Last year, for the first time, I found myself purchasing a stock of non-perishable foods, assembling a “go-bag,” and taping up the windows of my Brooklyn apartment. All in preparation of a hurricane that looked like it was going to smash directly into New York City. Irene ended up doing less smashing than blustering. But it sounded every bit the fearsome death machine the press had forewarned as I lay awake next to my girlfriend at 1 am, listening to rain thunder down on the roof and wondering if I really should have insisted we get the hell out of town.

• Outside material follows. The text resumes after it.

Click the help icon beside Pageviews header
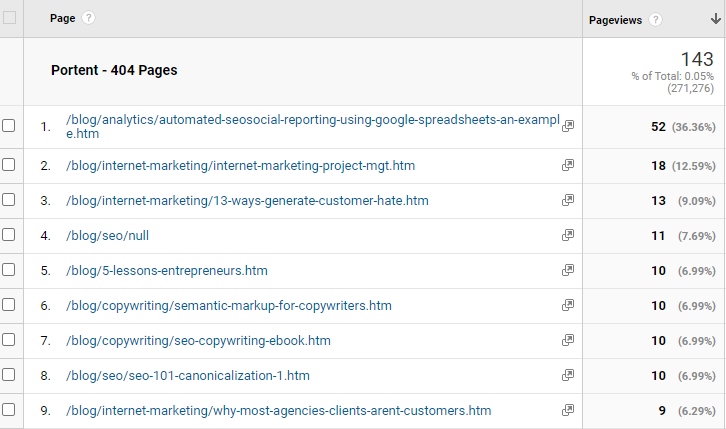Image resolution: width=726 pixels, height=429 pixels. point(656,19)
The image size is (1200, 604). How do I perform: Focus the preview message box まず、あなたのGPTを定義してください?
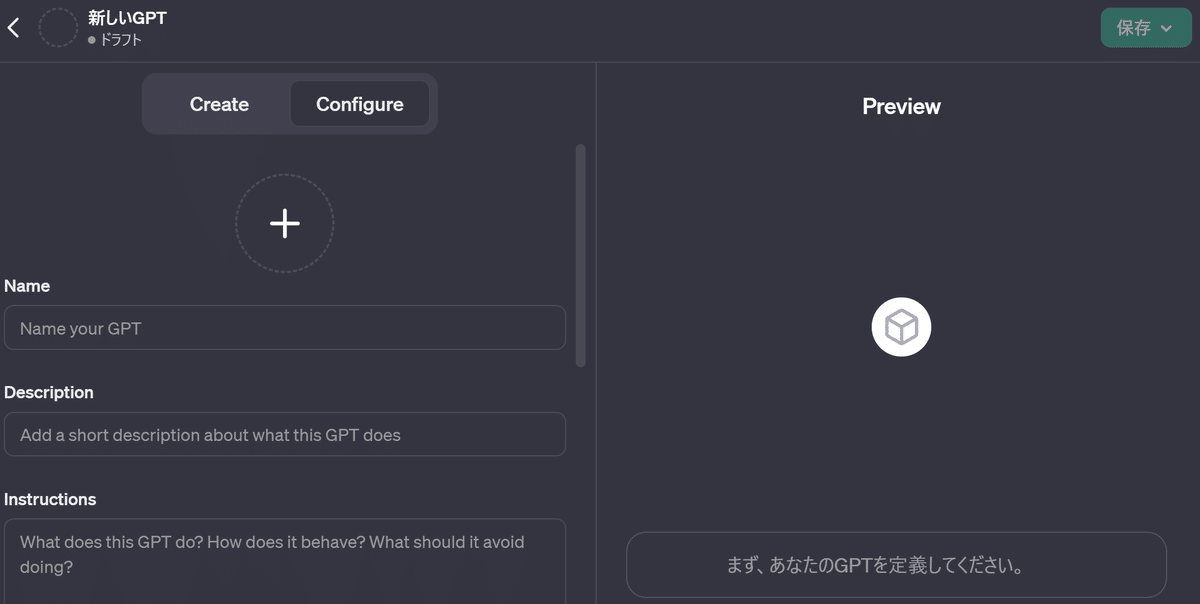[896, 565]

New York dodged the bullet, of course. But Vermont got swamped (so did New Jersey and North Carolina). The state was besieged by massive floods, which left its residents cut off from supply and transit routes and stuck, in the dark, for days. I traveled up to southern Vermont the next November; I saw houses overtaken by the flooding, bridges knocked out, and farmland ruined for years.

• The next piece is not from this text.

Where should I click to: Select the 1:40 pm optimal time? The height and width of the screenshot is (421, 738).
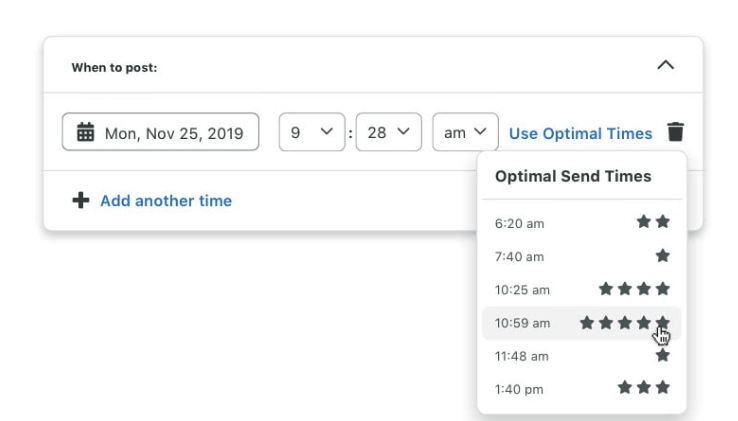pos(520,389)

Now, just one year later, we’re staring down the barrel of another region-shaking storm. Hurricane Sandy, which is now plowing through the Caribbean, is set to join forces with a storm system emerging from the Midwest. This could create a hybrid storm that could re-energize Sandy after it makes landfall, just when a typical hurricane would lose steam. Scientific American explains that it will also likely meet “a ridge of high pressure extending through the atmosphere above the northeastern Atlantic Ocean and Greenland.” And thus, the #FranckenStorm. Here’s Climate Central on how the beast rises:
Some energy will still come from the ocean surface, but some will now come from the pole-to-equator temperature contrast. This new energy source will enable Sandy to maintain its intensity, or maybe even increase it. This process is called ‘extratropical transition.’ It poses a lot of problems for forecasters. In the first place, the computer models aren’t that great at predicting exactly when it will happen. So predictions of intensity are uncertain, as the tropical cyclone may weaken before transition and then strengthen afterwards.

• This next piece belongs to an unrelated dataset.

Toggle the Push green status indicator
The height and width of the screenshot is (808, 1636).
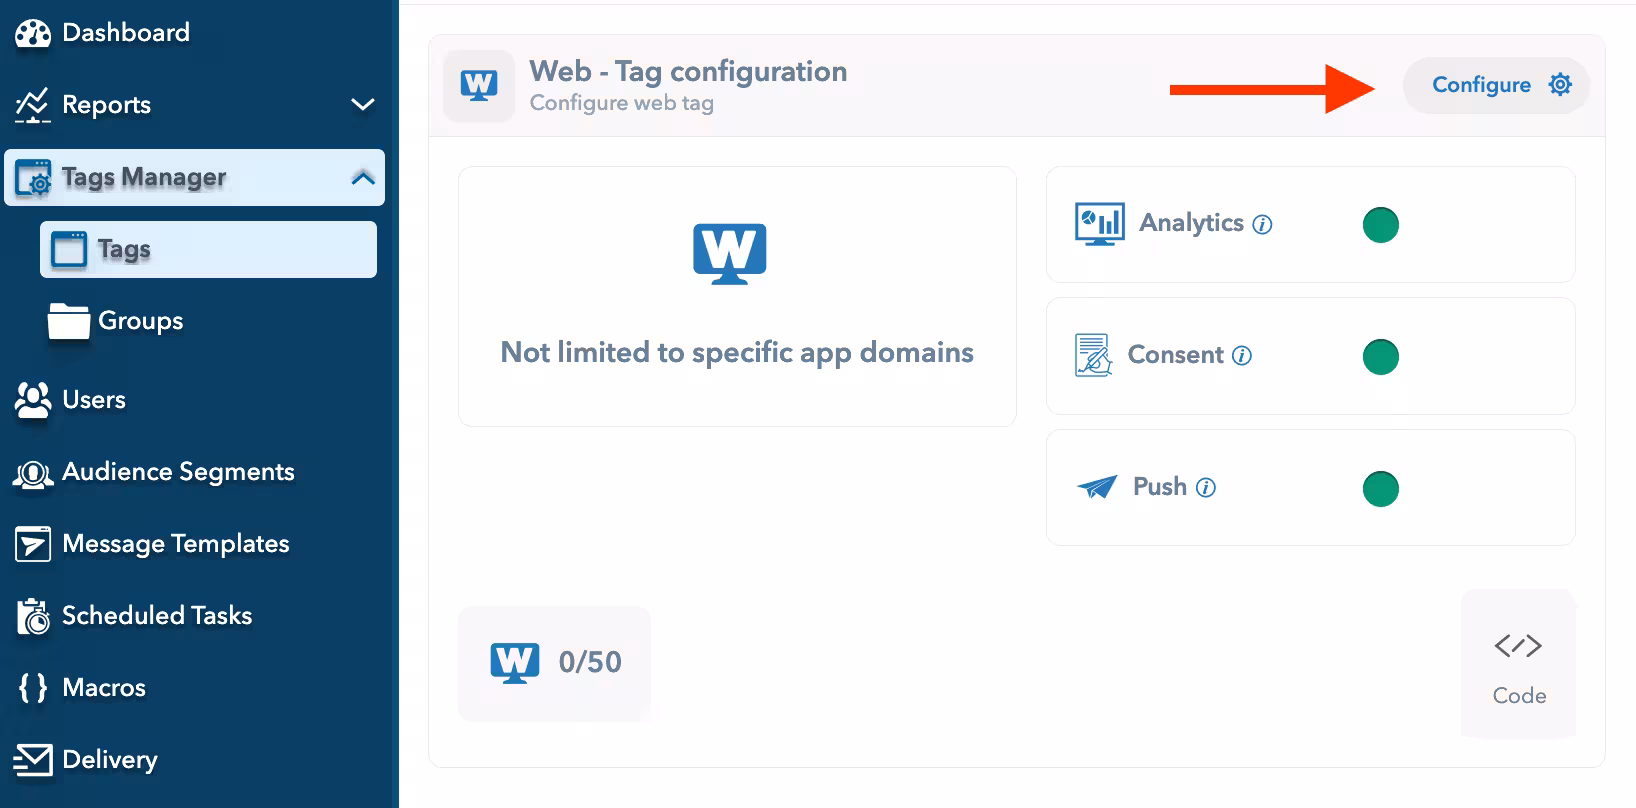point(1380,488)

The media is going nuts again, but so are the forecasters. The Capital Weather Gang at the Washington Post opens its take bluntly: “Analyses suggest this storm may be unlike anything the region has ever experienced.”
The National Oceanographic and Atmospheric Administration explains that “MODELS SHOW PRESSURE WELL BEYOND WHAT HAS EVER BEEN OBSERVED NEAR THE NJ/NY COAST.” Yes, they go all-caps. It’s just what they do.
For an idea of how some meteorologists feel about all of this, here’s direct quote from a National Weather Service forecaster: “I’ve never seen anything like this and I’m at a loss for expletives to describe what this storm could do.”
So. A freak occurrence, two storm systems colliding, has thrown the East Cost into turmoil. And then the climate makes the ground for catastrophe much more fertile. The term “Franken-X” is now routinely deployed to denote anything that has been stitched together from a foreboding amalgam of parts. But this time the term rings truer than usual. Indirectly, human ingenuity has done quite a bit to help build this storm.